*** INPUT MATERIAL

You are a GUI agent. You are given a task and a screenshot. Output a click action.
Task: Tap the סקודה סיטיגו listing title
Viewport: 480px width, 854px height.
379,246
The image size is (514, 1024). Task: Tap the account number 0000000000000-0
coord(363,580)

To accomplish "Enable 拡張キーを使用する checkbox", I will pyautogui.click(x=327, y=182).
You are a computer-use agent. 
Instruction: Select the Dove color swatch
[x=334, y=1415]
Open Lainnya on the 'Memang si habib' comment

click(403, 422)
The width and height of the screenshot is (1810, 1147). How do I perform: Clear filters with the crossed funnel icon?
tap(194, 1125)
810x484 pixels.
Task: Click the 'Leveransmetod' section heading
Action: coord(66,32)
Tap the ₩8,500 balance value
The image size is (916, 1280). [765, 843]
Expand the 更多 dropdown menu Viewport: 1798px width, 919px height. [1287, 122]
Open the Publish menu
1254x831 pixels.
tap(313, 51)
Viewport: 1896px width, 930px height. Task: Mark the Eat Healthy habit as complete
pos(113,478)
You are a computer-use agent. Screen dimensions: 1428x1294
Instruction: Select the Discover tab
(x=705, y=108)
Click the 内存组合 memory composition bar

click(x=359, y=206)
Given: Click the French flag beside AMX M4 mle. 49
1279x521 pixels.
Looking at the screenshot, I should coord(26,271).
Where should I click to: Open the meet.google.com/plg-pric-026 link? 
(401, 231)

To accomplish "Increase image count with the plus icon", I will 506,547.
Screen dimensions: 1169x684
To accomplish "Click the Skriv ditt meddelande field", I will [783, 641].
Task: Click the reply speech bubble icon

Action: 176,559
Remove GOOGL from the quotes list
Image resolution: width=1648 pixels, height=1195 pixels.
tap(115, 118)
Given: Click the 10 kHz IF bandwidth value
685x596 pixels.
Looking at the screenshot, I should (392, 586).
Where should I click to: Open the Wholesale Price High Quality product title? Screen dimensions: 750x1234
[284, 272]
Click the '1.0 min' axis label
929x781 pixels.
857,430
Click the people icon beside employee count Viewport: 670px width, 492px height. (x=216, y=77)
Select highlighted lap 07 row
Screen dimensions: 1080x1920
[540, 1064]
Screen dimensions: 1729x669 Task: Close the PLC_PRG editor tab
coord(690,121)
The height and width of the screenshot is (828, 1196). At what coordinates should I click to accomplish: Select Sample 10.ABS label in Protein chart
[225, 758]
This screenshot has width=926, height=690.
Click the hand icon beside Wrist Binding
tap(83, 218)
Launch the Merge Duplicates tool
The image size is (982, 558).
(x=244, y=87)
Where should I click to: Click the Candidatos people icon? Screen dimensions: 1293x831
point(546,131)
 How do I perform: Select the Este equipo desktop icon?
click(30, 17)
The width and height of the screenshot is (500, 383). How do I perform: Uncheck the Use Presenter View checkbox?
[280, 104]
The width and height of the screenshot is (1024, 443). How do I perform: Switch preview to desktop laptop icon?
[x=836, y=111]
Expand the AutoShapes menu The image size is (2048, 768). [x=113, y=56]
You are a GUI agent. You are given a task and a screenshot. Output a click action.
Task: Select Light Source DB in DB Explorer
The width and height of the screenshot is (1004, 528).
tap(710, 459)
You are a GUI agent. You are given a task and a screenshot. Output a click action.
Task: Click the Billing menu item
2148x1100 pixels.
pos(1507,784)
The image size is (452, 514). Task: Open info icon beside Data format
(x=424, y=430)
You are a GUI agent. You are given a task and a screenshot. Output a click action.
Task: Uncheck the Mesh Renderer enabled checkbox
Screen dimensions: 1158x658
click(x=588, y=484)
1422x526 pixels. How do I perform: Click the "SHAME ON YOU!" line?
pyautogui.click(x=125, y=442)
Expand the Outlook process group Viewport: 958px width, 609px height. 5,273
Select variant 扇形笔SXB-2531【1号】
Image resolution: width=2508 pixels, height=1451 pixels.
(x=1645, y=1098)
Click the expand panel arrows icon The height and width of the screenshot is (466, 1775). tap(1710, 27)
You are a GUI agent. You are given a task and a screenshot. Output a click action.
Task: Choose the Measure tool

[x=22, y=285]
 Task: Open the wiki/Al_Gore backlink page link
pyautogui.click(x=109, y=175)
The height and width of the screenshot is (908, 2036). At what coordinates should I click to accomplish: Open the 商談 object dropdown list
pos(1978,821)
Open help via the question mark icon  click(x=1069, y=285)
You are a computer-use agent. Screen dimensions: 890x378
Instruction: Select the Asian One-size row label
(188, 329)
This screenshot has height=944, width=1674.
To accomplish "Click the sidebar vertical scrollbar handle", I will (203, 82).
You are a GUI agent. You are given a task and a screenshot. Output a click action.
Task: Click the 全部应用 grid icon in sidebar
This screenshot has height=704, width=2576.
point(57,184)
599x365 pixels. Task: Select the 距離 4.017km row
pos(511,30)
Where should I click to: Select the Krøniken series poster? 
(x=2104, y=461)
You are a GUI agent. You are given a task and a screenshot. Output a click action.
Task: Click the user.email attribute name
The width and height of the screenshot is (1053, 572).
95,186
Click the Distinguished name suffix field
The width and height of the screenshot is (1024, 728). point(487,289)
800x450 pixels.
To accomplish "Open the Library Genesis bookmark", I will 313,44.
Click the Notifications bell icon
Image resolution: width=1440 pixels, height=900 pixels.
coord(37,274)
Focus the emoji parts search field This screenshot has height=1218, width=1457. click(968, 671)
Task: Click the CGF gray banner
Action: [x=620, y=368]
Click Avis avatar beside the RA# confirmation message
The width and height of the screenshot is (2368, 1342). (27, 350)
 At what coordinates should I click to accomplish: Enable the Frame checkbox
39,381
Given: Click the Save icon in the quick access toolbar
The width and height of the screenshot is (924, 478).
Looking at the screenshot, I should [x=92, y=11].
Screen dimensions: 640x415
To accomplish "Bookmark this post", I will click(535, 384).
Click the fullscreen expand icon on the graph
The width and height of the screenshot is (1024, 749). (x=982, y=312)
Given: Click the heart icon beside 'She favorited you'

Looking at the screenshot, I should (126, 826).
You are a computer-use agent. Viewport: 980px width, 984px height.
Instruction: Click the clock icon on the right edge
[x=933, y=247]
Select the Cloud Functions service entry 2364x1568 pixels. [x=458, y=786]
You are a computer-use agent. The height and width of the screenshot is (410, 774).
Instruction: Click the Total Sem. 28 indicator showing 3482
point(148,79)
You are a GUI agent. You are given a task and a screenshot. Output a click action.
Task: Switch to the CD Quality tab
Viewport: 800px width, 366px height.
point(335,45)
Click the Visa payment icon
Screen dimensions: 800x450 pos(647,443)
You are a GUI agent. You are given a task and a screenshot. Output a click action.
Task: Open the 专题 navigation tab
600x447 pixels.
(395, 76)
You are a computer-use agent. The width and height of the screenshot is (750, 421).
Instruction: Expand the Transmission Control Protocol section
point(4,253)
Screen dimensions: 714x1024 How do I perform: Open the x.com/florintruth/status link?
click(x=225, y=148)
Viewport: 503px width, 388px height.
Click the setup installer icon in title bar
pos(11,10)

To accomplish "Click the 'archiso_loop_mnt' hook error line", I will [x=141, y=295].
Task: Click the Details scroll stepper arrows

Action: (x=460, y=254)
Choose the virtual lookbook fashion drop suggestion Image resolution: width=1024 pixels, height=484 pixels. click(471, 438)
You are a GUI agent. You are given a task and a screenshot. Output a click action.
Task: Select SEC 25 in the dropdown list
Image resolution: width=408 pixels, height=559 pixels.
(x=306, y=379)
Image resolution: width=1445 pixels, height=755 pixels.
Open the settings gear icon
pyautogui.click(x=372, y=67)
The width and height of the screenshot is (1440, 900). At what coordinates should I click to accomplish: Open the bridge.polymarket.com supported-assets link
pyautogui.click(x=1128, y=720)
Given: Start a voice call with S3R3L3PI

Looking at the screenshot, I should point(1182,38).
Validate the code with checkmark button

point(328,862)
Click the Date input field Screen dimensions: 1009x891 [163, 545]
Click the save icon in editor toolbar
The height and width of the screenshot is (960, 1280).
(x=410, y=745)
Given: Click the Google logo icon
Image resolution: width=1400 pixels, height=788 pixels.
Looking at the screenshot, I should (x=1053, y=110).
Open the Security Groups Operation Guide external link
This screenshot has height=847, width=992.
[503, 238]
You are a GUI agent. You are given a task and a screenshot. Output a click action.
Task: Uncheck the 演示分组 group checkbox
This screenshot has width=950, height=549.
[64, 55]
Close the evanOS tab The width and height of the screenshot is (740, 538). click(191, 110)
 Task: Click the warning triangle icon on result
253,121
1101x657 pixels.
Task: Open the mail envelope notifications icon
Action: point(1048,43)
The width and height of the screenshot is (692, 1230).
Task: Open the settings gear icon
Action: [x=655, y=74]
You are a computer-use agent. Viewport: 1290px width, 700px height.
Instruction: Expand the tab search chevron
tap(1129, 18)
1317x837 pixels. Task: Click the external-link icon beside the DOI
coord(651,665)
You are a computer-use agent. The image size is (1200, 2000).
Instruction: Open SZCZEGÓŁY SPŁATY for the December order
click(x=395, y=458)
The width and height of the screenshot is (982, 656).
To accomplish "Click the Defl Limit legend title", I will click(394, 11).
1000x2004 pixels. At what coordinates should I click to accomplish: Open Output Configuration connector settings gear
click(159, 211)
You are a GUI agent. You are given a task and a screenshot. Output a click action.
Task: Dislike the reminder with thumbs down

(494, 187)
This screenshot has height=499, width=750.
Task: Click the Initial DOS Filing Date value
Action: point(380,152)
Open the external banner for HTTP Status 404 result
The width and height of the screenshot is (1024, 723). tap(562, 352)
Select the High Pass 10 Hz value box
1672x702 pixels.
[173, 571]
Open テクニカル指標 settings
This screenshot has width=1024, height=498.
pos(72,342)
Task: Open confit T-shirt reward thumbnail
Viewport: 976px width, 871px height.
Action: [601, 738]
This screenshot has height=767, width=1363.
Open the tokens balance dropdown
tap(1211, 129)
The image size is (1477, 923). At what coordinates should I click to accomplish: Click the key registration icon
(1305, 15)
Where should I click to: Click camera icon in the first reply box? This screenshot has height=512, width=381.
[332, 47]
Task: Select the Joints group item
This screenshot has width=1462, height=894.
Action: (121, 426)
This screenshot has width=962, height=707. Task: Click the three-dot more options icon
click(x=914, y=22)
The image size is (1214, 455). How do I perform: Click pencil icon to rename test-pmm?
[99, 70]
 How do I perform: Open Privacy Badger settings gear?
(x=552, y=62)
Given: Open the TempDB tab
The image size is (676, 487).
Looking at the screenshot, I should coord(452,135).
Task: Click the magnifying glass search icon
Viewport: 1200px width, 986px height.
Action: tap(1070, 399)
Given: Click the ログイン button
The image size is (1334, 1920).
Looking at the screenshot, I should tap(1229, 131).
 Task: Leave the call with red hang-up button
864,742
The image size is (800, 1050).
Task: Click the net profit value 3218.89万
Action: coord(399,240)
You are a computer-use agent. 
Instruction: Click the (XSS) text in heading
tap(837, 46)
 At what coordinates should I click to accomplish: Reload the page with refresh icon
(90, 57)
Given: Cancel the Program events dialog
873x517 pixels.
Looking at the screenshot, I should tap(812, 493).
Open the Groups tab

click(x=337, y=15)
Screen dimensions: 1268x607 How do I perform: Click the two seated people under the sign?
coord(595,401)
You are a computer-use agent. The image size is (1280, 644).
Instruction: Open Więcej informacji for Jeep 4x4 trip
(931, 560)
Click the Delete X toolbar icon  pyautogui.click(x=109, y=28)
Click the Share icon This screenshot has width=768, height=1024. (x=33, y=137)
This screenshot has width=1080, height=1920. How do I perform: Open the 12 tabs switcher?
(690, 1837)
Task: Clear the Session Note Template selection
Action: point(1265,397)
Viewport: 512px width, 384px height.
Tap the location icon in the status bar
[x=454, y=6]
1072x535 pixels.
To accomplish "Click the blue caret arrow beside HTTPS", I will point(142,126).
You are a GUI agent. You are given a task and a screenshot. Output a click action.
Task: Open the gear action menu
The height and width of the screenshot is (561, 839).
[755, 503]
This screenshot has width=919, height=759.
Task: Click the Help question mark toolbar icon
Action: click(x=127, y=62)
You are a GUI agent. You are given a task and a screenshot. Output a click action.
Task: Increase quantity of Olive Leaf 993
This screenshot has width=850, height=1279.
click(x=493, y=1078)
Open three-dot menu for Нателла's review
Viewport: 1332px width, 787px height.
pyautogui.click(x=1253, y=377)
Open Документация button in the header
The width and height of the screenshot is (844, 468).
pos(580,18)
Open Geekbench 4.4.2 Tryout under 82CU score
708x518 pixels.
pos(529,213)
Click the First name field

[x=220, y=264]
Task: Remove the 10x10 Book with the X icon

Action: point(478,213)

******

■ WORK TO COMPLETE:
The stretch of entries above that starts with the line containing "Click the fullscreen expand icon on the graph" and goes on through the line containing "Select the Cloud" is to be transcribed exactly, and no other line is to be transcribed.

■ SOLVED PROBLEM:
Click the fullscreen expand icon on the graph
The width and height of the screenshot is (1024, 749). (x=982, y=312)
Given: Click the heart icon beside 'She favorited you'

Looking at the screenshot, I should (126, 826).
You are a computer-use agent. Viewport: 980px width, 984px height.
Instruction: Click the clock icon on the right edge
[x=933, y=247]
Select the Cloud Functions service entry 2364x1568 pixels. [x=458, y=786]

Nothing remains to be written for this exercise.